Forum Moderators: goodroi

Message Too Old, No Replies

Do search Engines crawl and spider registered content?

Spiders, crawlers, indexing, registered content

         

Oimachi2

10:27 am on May 11, 2006 (gmt 0)

10+ Year Member Top Contributors Of The Month



Hi,

I would like to know if search engines crawl and index registered and crawled text.

Let's say for example I had some very precious information that I wanted people to stumble upon but then they would have to pay a subscription fee to view.

Would Google and the rest still see the relevatent content from the search results?

Thanks

Dijkgraaf

8:32 pm on May 11, 2006 (gmt 0)

WebmasterWorld Senior Member 10+ Year Member



If a user can get to it without login in, then so can Google bot.

What you could do is allow google bot to index it but not cache it, and to do some nifty detection to see wether it is Googlebot visiting or a user and force only the users to subscribe and log in.
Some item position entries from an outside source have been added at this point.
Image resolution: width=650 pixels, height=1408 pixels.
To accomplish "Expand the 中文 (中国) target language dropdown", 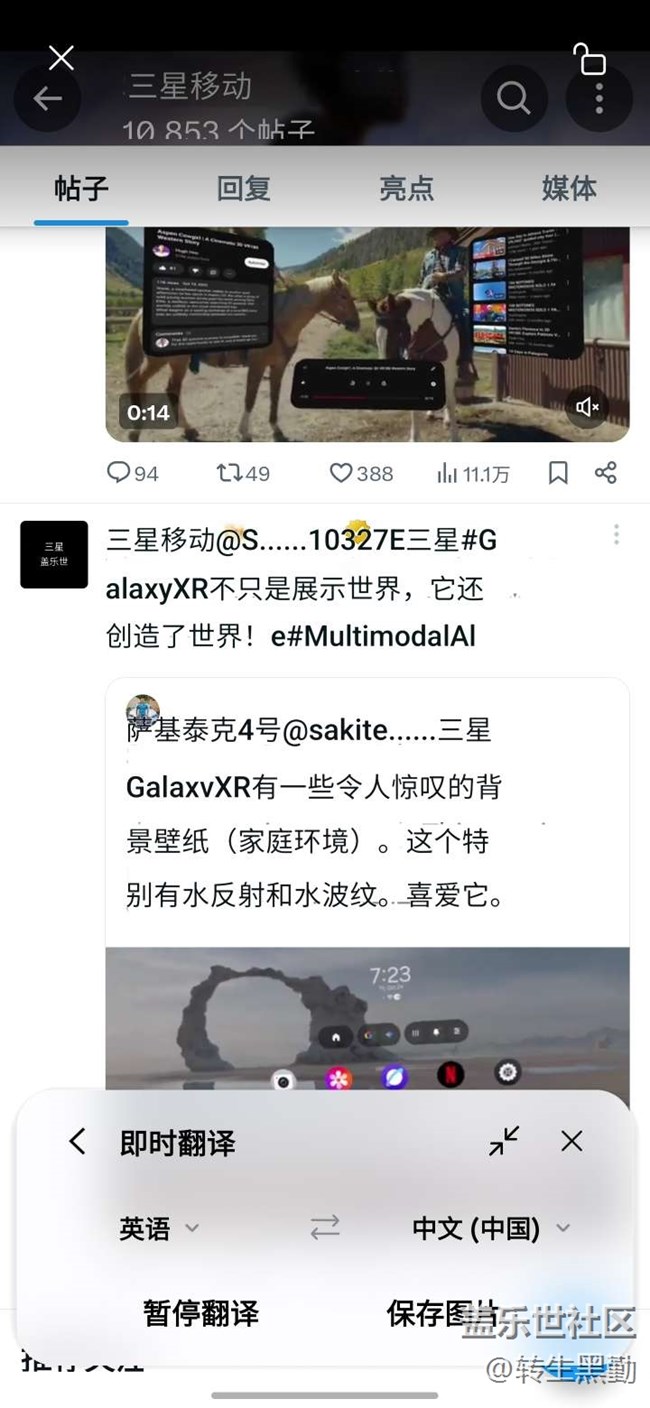I will pos(491,1228).
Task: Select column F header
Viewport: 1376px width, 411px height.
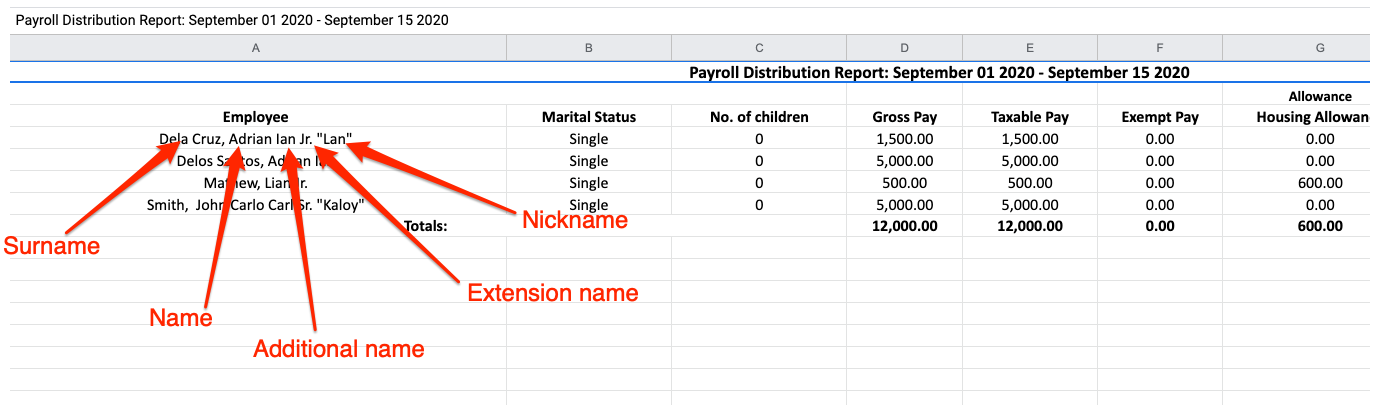Action: (x=1159, y=48)
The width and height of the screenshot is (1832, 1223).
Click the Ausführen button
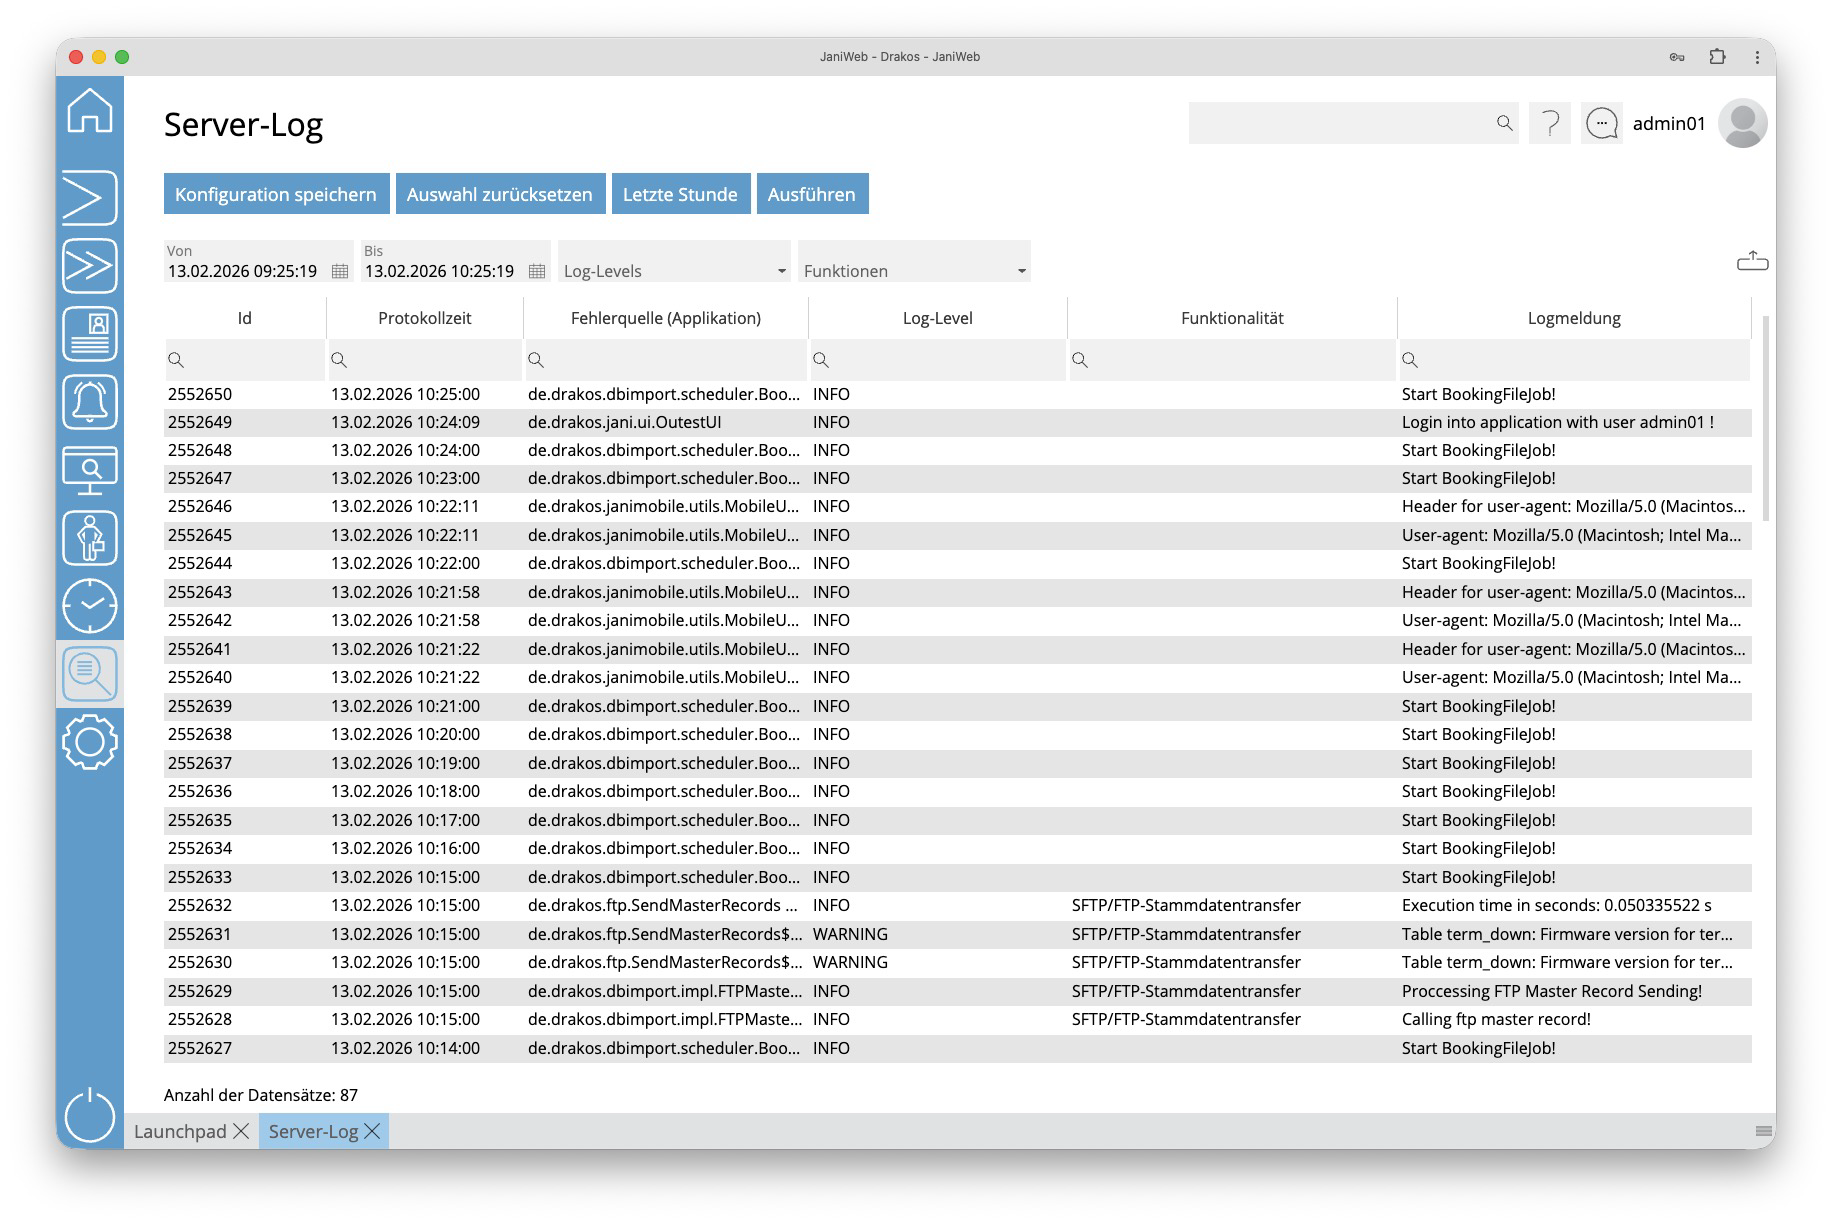point(811,194)
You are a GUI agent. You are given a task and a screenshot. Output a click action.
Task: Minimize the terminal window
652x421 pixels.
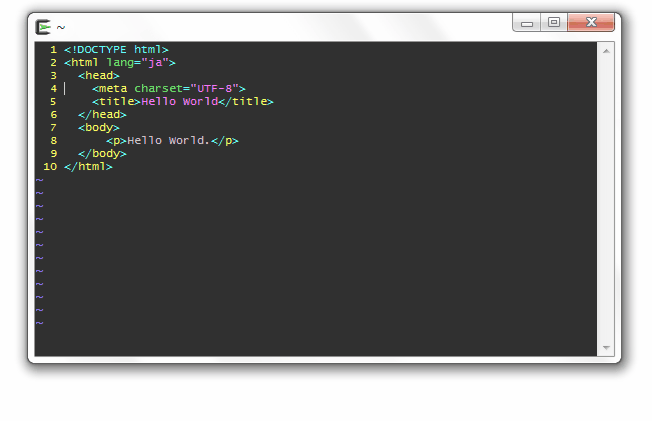coord(526,22)
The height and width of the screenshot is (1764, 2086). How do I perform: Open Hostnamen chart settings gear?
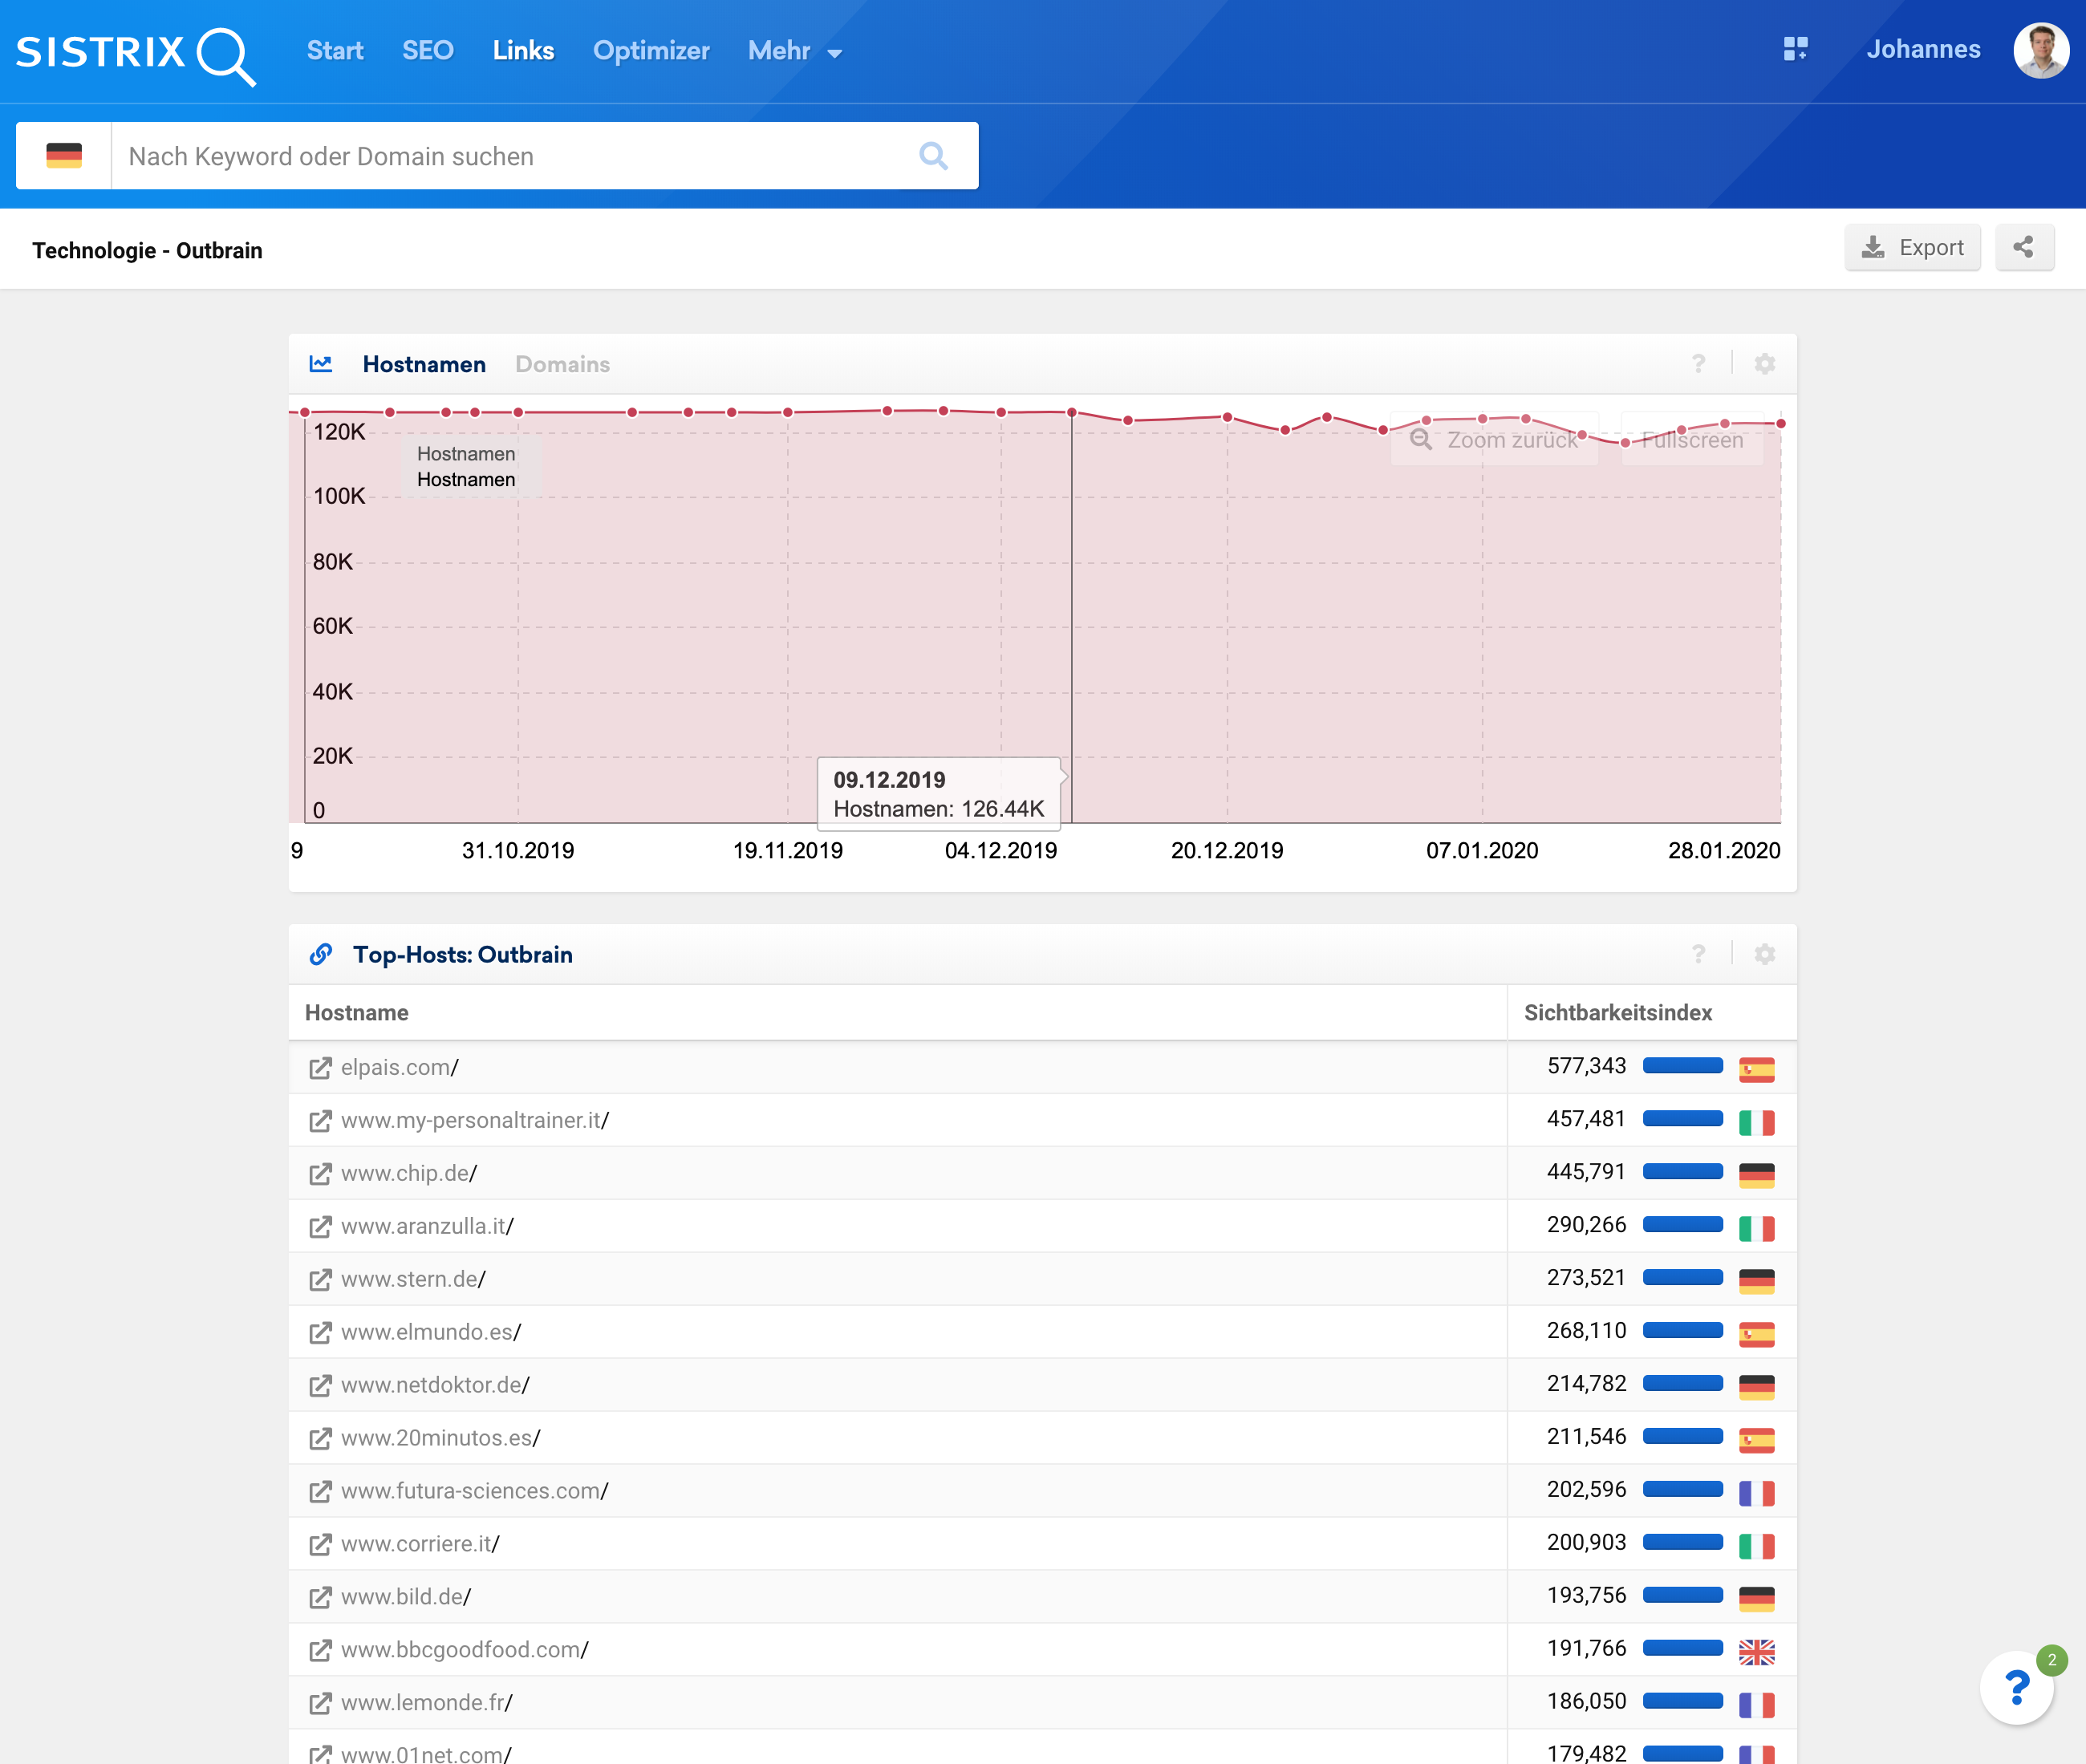click(x=1764, y=364)
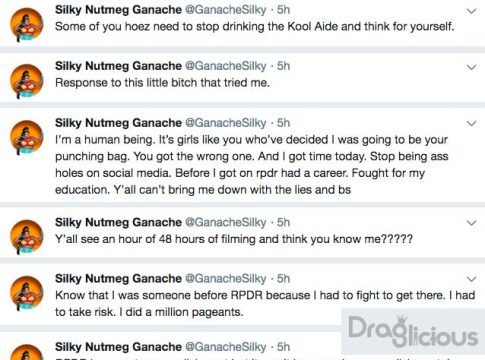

But there is no 100% reliable way of doing this that wouldn't cause some issues.

Oimachi2

4:22 am on May 12, 2006 (gmt 0)

10+ Year Member Top Contributors Of The Month



Hi Dijkgraaf,

Thank you for your reply. However, I'm still not that clear on the answer...

So if I don't modify robots files or do any tweaking, just publish my pages as they are, but as registered content.

Will Google index and crawl them or not?

Thanks,
Bruno

Dijkgraaf

11:38 pm on May 12, 2006 (gmt 0)

WebmasterWorld Senior Member 10+ Year Member



What do you mean by "registered content". Do you mean that the user needs to register and log in?

If the users need to log in to see the page, and you haven't done any User Agent detection to allow bots to visit without loging in, then those pages will not get indexed.

Oimachi2

4:12 am on May 13, 2006 (gmt 0)

10+ Year Member Top Contributors Of The Month



Yes, that's what I mean, users have to loggin to see the content, like a subscription.

How do I do this? "User Agent detection to allow bots to visit without loging in,"

Thanks!

Dijkgraaf

9:17 am on May 13, 2006 (gmt 0)

WebmasterWorld Senior Member 10+ Year Member



It would depend on what scripting language you are using. Do a search for "user agent detection" plus the scripting language you are using and you will find various resources.
However do be aware that it is very easy to spoof the user agent, so this does open up the possibility of users accesing your content without registering.
You might want to combine User Agent Detection with IP addresses that belong with bots that you want to let in.